Dataset items:
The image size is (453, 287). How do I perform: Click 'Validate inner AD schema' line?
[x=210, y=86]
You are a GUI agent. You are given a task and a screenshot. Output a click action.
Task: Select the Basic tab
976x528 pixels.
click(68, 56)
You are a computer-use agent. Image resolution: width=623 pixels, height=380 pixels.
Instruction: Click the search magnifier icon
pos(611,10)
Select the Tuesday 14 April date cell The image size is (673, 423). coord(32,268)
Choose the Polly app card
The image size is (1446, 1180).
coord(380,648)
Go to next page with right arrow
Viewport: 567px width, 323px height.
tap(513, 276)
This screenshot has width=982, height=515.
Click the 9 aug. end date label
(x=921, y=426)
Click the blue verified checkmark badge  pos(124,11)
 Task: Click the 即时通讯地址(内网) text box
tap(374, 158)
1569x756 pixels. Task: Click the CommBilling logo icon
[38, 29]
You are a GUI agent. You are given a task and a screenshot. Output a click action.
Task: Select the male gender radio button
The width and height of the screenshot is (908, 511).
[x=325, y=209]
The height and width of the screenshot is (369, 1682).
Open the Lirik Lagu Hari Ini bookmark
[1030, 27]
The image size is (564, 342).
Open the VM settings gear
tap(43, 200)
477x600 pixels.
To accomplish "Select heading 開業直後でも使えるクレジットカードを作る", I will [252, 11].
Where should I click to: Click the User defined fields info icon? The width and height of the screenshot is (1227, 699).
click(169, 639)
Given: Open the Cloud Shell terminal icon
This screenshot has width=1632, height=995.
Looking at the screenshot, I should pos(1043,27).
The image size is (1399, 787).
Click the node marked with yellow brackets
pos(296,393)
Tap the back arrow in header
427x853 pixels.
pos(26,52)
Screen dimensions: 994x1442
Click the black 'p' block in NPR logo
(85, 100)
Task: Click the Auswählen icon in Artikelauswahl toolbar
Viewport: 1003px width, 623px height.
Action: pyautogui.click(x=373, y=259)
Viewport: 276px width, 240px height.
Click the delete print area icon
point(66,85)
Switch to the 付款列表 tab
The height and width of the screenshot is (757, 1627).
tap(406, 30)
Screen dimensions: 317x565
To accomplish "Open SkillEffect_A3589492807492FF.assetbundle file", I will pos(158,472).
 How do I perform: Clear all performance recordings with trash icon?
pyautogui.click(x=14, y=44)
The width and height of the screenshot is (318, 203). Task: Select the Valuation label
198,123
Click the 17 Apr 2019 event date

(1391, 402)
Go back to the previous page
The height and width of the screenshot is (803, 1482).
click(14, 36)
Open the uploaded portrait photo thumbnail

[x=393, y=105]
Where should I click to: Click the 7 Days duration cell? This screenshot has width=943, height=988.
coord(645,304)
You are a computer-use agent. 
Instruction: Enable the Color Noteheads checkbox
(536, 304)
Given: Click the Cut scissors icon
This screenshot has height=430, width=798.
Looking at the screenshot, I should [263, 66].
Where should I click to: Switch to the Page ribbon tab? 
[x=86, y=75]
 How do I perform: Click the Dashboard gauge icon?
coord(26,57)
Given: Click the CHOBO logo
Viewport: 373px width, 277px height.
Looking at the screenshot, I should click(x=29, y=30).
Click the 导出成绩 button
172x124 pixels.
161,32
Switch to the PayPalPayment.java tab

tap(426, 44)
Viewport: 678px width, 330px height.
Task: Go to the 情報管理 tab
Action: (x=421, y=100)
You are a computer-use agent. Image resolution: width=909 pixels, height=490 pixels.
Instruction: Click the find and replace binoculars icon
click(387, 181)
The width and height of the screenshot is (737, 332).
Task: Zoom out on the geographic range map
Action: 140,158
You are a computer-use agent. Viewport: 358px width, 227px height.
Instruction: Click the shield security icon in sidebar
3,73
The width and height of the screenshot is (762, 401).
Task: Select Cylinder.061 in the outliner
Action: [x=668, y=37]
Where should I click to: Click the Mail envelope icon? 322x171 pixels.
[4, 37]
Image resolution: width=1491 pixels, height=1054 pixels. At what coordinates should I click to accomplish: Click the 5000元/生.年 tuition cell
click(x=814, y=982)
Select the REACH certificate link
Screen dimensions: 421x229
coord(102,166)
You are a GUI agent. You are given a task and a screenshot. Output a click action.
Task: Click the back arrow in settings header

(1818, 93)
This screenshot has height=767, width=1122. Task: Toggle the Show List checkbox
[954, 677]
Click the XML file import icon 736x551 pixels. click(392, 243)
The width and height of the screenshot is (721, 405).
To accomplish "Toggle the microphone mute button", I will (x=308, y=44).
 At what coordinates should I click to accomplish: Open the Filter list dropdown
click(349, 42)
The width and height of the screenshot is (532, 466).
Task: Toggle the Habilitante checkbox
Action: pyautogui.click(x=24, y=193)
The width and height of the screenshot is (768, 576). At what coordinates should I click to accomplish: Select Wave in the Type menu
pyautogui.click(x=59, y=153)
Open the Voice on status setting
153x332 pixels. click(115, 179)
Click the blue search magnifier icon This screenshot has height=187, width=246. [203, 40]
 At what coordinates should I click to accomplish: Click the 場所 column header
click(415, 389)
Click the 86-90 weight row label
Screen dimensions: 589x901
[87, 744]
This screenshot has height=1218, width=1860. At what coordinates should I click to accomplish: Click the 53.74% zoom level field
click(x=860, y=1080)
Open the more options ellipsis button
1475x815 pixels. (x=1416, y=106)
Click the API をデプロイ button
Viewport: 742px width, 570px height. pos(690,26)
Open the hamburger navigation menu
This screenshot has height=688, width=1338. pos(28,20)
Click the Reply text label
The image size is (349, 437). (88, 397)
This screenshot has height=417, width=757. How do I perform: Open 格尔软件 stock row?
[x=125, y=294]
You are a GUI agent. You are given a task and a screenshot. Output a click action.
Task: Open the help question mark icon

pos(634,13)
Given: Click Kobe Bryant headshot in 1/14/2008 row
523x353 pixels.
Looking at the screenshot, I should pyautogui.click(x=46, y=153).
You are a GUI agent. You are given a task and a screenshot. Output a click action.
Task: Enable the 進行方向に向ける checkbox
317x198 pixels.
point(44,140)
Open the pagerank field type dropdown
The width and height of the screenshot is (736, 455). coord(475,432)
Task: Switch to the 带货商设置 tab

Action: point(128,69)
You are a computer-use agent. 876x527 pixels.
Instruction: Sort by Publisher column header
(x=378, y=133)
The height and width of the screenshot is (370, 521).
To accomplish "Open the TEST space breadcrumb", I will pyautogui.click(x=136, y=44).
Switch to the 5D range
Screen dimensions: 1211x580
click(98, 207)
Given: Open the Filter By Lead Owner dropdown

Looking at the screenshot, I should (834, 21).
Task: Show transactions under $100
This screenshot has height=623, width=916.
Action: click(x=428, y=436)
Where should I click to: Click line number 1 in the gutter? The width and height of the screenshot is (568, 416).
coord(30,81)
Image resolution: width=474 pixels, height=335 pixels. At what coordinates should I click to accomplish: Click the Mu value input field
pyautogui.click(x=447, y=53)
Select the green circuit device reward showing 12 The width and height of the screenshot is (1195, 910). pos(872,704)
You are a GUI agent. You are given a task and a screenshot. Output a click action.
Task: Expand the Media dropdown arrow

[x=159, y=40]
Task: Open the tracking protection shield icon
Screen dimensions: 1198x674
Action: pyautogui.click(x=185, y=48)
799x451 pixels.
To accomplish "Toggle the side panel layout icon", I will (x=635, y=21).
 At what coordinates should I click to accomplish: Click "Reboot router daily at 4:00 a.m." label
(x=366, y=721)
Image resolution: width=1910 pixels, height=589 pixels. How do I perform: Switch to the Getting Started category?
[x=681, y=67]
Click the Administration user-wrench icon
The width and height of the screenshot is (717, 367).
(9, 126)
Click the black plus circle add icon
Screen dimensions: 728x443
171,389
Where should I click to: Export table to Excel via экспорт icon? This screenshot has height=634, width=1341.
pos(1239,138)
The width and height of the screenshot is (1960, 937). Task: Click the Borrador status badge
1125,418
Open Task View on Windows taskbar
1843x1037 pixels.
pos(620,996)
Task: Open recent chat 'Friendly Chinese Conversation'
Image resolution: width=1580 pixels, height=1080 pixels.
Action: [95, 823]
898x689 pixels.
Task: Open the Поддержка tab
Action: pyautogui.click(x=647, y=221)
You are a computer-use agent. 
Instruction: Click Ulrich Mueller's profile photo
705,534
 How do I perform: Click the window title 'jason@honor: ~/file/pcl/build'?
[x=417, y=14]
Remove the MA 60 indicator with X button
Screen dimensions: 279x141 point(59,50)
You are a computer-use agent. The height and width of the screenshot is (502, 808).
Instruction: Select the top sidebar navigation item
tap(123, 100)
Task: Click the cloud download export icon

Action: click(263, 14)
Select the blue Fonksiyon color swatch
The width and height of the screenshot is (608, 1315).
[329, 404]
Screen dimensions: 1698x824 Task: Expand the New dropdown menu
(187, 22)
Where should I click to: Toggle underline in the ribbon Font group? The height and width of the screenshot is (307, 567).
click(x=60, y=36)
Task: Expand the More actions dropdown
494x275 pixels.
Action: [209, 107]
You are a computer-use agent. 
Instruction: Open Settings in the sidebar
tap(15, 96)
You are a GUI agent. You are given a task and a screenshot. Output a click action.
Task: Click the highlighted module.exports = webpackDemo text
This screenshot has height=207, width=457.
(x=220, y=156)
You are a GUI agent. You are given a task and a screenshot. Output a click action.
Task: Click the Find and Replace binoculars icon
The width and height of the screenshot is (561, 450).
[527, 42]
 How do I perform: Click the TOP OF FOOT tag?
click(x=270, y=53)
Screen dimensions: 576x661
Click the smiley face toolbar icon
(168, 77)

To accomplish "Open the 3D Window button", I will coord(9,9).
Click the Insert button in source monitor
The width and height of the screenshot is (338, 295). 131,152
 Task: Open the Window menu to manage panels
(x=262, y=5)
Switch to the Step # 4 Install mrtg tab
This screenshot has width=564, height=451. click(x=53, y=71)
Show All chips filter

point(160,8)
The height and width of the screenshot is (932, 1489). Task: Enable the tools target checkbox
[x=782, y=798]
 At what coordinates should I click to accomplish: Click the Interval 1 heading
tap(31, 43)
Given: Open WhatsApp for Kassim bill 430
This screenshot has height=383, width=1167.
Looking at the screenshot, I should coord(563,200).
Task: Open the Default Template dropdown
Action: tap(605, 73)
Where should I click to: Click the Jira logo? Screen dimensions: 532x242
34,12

PROBLEM: Duplicate the lines of the material word for word, beginning at the line that contains "Where should I click to: Export" and stopping after the line that contains "Screen dimensions: 279x141 point(59,50)".

EXPECTED ANSWER:
Where should I click to: Export table to Excel via экспорт icon? This screenshot has height=634, width=1341.
pos(1239,138)
The width and height of the screenshot is (1960, 937). Task: Click the Borrador status badge
1125,418
Open Task View on Windows taskbar
1843x1037 pixels.
pos(620,996)
Task: Open recent chat 'Friendly Chinese Conversation'
Image resolution: width=1580 pixels, height=1080 pixels.
Action: [95, 823]
898x689 pixels.
Task: Open the Поддержка tab
Action: pyautogui.click(x=647, y=221)
You are a computer-use agent. 
Instruction: Click Ulrich Mueller's profile photo
705,534
 How do I perform: Click the window title 'jason@honor: ~/file/pcl/build'?
[x=417, y=14]
Remove the MA 60 indicator with X button
Screen dimensions: 279x141 point(59,50)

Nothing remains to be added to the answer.